Excerpt from a dataset:
- - - -

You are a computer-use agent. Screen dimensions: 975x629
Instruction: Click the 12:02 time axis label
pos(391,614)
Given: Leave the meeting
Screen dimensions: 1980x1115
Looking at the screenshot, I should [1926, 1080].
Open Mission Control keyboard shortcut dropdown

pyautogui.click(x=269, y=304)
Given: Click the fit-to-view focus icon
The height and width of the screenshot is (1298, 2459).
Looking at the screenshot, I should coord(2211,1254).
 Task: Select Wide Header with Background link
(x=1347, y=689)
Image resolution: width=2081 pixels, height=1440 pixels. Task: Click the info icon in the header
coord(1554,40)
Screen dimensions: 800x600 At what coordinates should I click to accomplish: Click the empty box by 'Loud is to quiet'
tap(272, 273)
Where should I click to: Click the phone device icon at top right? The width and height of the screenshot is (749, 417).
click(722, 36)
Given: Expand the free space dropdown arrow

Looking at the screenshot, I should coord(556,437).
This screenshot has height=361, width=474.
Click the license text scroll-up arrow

- - - -

## Required task
Render every one of the lines above as a JSON list of strings, one string per line, leaving out blank lines.

## Completed task
[
  "You are a computer-use agent. Screen dimensions: 975x629",
  "Instruction: Click the 12:02 time axis label",
  "pos(391,614)",
  "Given: Leave the meeting",
  "Screen dimensions: 1980x1115",
  "Looking at the screenshot, I should [1926, 1080].",
  "Open Mission Control keyboard shortcut dropdown",
  "pyautogui.click(x=269, y=304)",
  "Given: Click the fit-to-view focus icon",
  "The height and width of the screenshot is (1298, 2459).",
  "Looking at the screenshot, I should coord(2211,1254).",
  " Task: Select Wide Header with Background link",
  "(x=1347, y=689)",
  "Image resolution: width=2081 pixels, height=1440 pixels. Task: Click the info icon in the header",
  "coord(1554,40)",
  "Screen dimensions: 800x600 At what coordinates should I click to accomplish: Click the empty box by 'Loud is to quiet'",
  "tap(272, 273)",
  "Where should I click to: Click the phone device icon at top right? The width and height of the screenshot is (749, 417).",
  "click(722, 36)",
  "Given: Expand the free space dropdown arrow",
  "Looking at the screenshot, I should coord(556,437).",
  "This screenshot has height=361, width=474.",
  "Click the license text scroll-up arrow"
]